### WHAT THE TASK REQUIRES:
Please repeat the records beneath this task exactly as they appear, but skip the images.
# # # # #
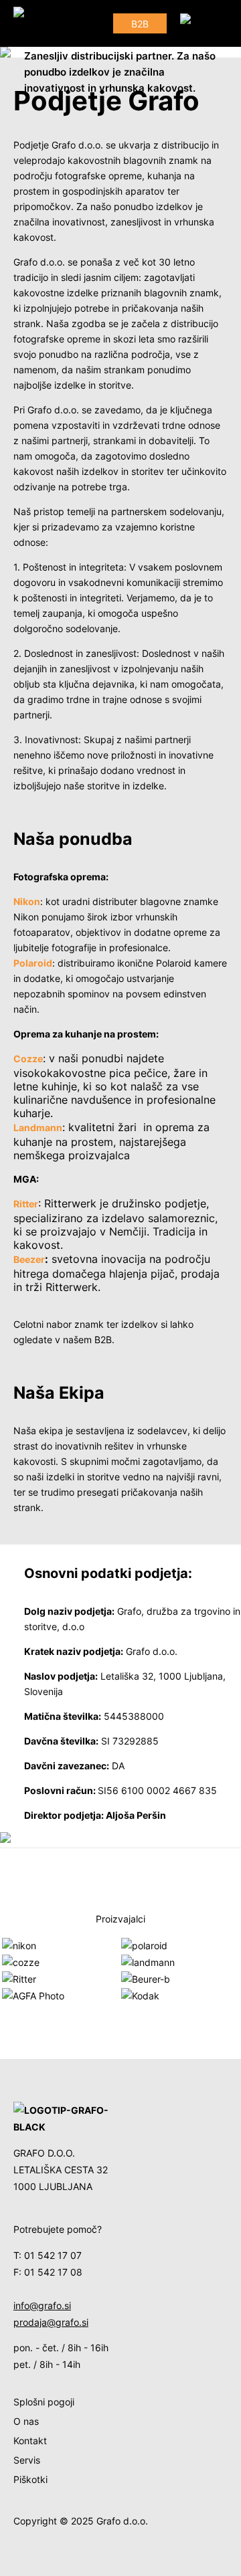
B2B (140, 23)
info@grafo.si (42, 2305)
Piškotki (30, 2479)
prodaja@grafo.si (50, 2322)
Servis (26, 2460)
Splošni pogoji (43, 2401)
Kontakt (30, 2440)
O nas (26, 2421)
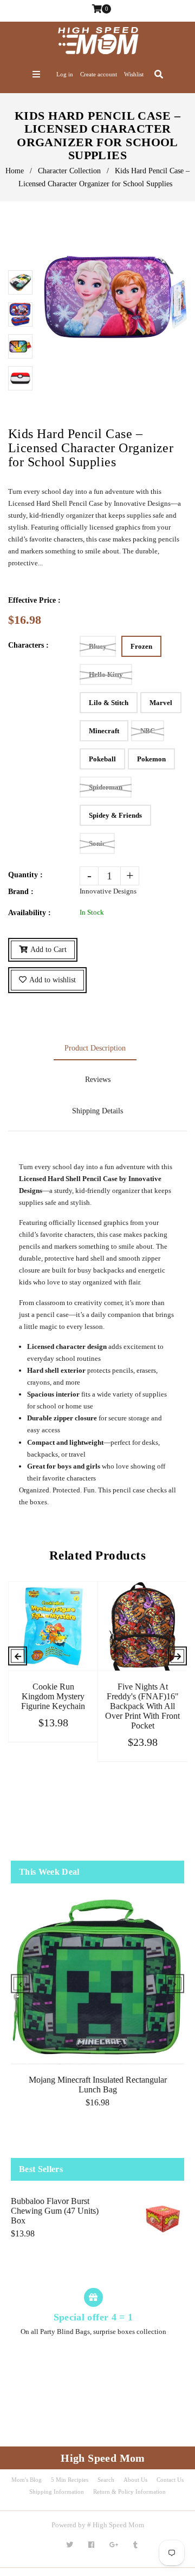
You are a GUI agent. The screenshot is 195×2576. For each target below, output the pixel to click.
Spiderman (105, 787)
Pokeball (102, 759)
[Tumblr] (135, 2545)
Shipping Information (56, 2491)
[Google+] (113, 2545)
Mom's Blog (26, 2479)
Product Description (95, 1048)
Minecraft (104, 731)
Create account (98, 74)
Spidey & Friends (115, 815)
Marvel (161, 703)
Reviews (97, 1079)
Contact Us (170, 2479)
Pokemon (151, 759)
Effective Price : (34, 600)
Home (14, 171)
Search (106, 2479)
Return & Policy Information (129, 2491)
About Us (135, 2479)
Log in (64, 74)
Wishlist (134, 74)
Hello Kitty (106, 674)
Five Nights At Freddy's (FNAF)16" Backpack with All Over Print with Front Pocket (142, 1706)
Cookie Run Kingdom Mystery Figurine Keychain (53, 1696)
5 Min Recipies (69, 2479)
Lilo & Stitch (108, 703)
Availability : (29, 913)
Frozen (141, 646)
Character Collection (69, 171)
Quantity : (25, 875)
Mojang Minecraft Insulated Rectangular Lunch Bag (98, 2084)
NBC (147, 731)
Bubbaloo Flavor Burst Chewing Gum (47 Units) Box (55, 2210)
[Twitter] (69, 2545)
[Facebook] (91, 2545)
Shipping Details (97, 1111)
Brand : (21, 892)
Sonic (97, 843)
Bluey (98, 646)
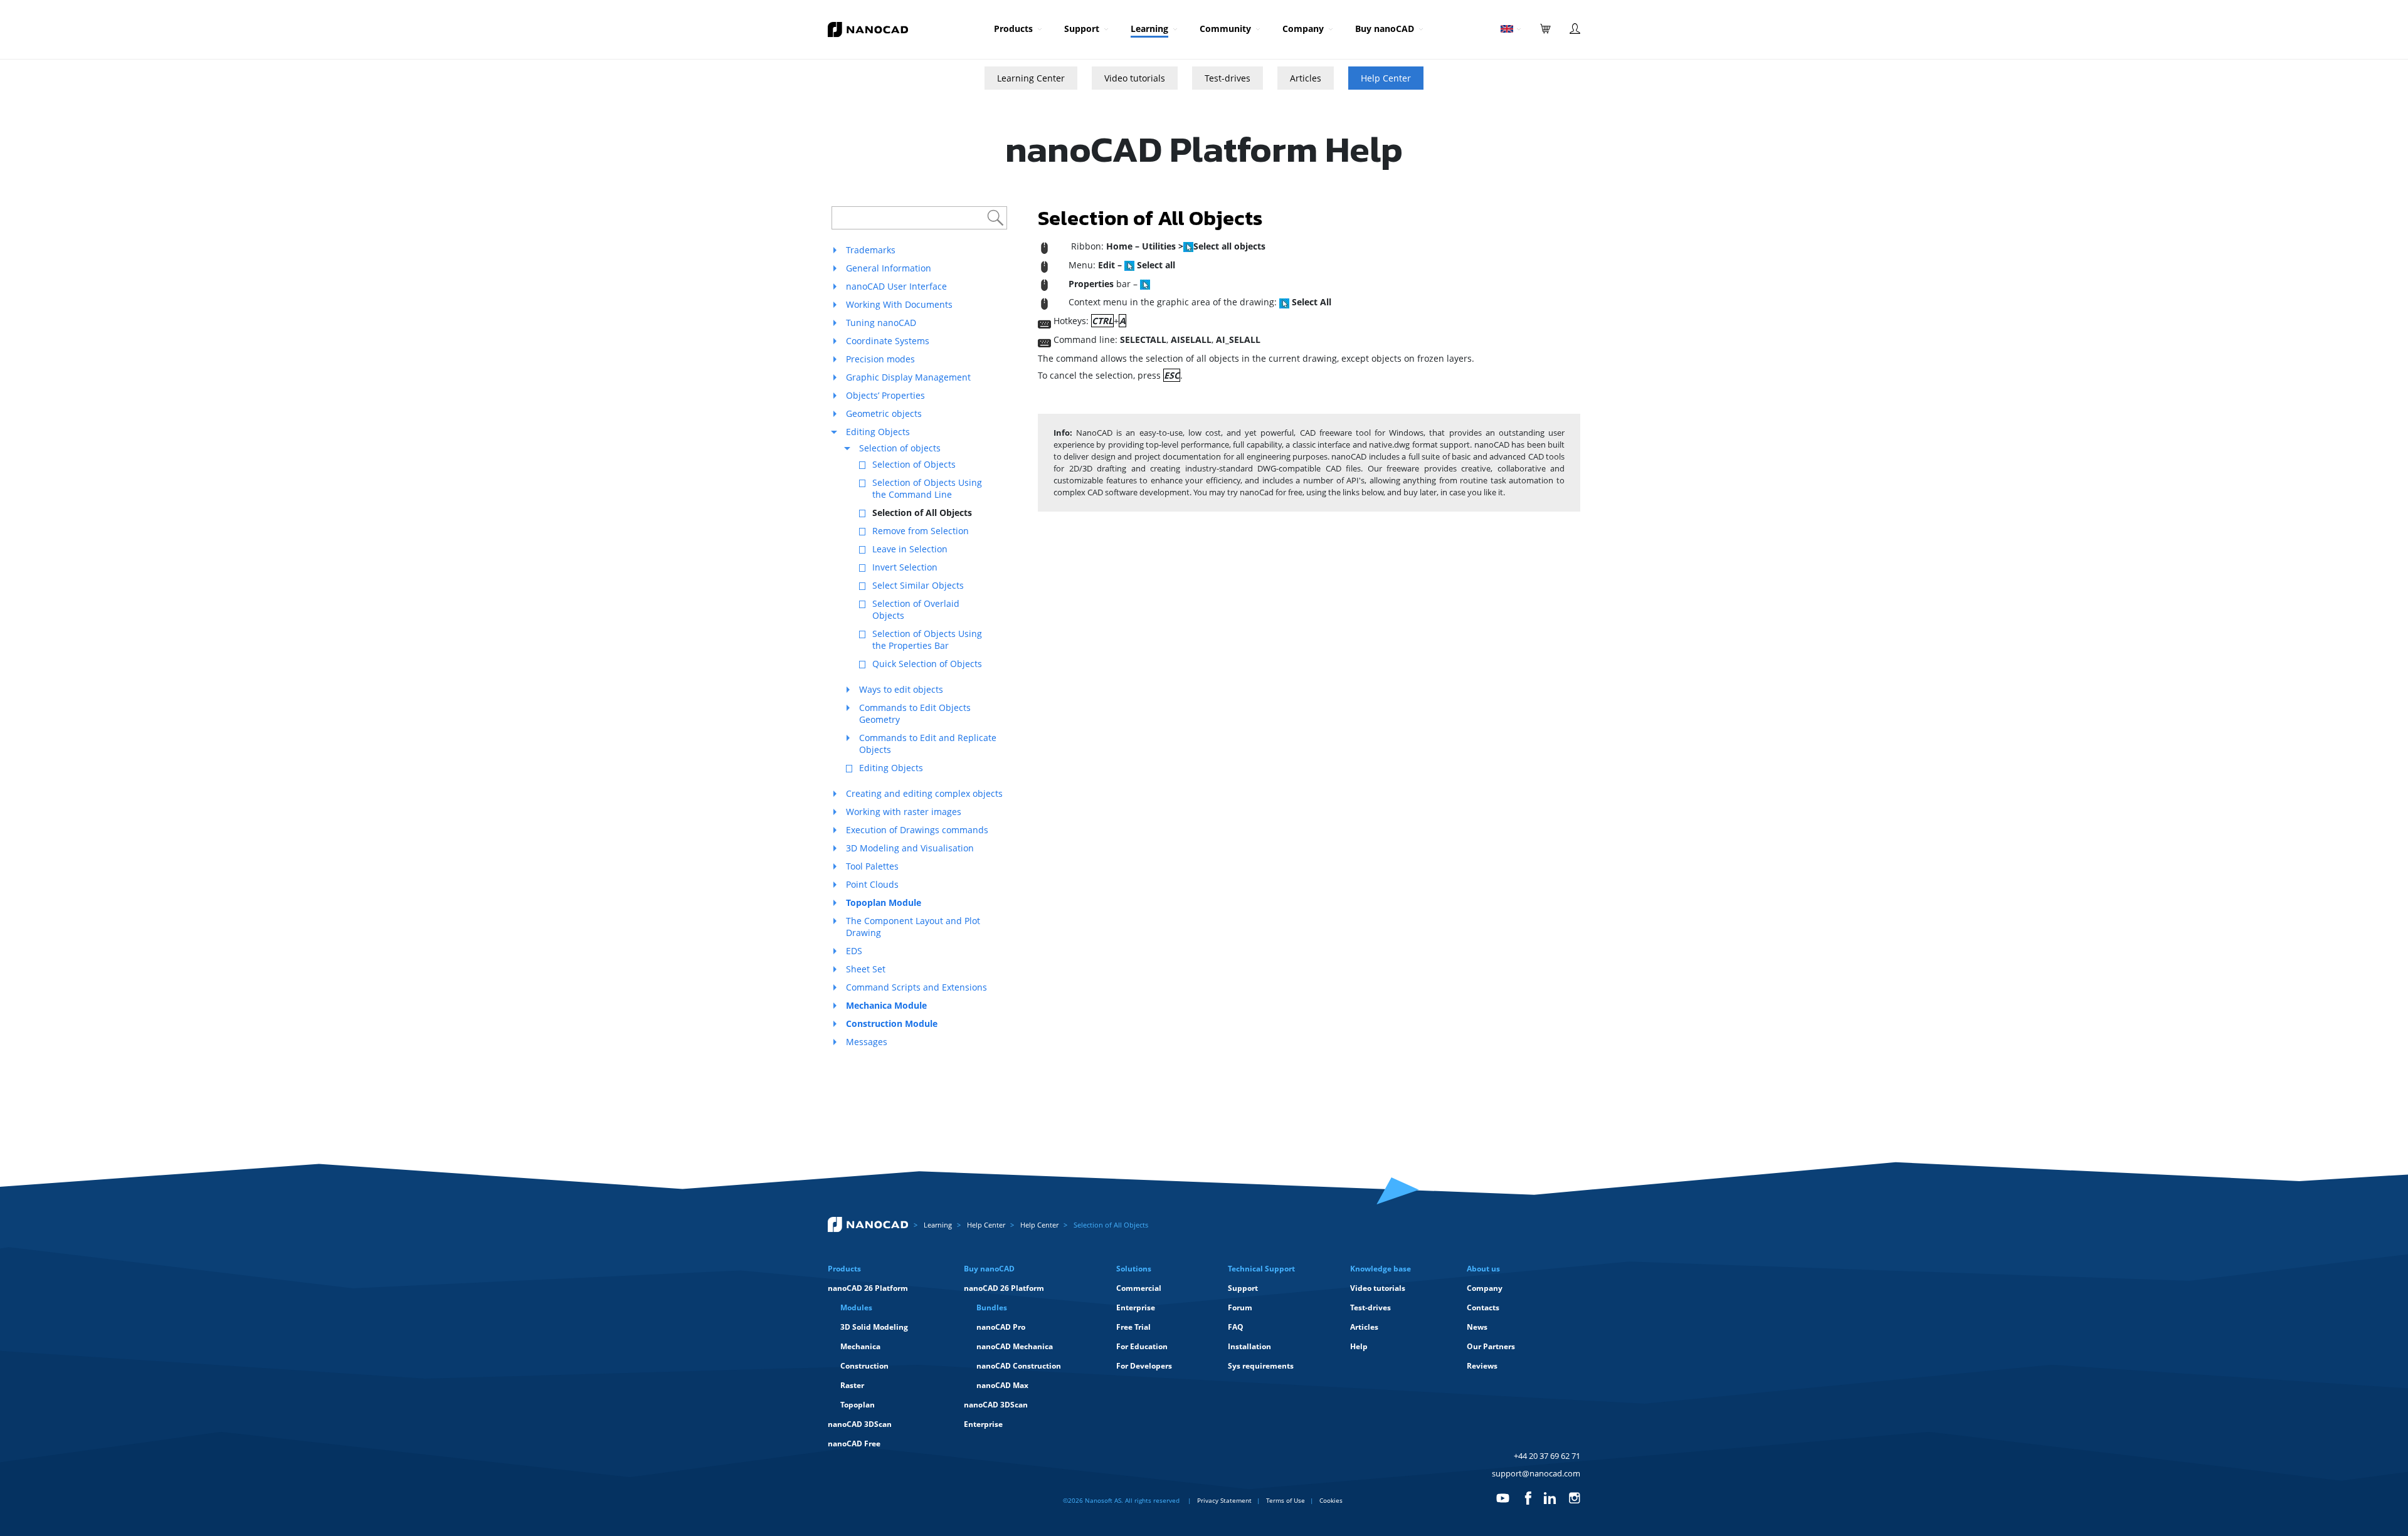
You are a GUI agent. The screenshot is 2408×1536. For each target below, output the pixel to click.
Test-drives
# # # # #
### EXERCISE OUTPUT:
B2B (140, 23)
info@grafo.si (42, 2305)
Piškotki (30, 2479)
prodaja@grafo.si (50, 2322)
Servis (26, 2460)
Splošni pogoji (43, 2401)
Kontakt (30, 2440)
O nas (26, 2421)
You are a GUI agent. The screenshot is 195×2576. For each target below, output the pixel to click.
Spiderman (105, 787)
Pokeball (102, 759)
[Tumblr] (135, 2545)
Shipping Information (56, 2491)
[Google+] (113, 2545)
Mom's Blog (26, 2479)
Product Description (95, 1048)
Minecraft (104, 731)
Create account (98, 74)
Spidey & Friends (115, 815)
Marvel (161, 703)
Reviews (97, 1079)
Contact Us (170, 2479)
Pokemon (151, 759)
Effective Price : (34, 600)
Home (14, 171)
Search (106, 2479)
Return & Policy Information (129, 2491)
About Us (135, 2479)
Log in (64, 74)
Wishlist (134, 74)
Hello Kitty (106, 674)
Five Nights At Freddy's (FNAF)16" Backpack with All Over Print with Front Pocket (142, 1706)
Cookie Run Kingdom Mystery Figurine Keychain (53, 1696)
5 Min Recipies (69, 2479)
Lilo & Stitch (108, 703)
Availability : (29, 913)
Frozen (141, 646)
Character Collection (69, 171)
Quantity : (25, 875)
Mojang Minecraft Insulated Rectangular Lunch Bag (98, 2084)
NBC (147, 731)
Bubbaloo Flavor Burst Chewing Gum (47 Units) Box (55, 2210)
[Twitter] (69, 2545)
[Facebook] (91, 2545)
Shipping Details (97, 1111)
Brand : (21, 892)
Sonic (97, 843)
Bluey (98, 646)
You are a GUI agent. The screenshot is 2408×1536. For each target below, output the pixel to click.
Test-drives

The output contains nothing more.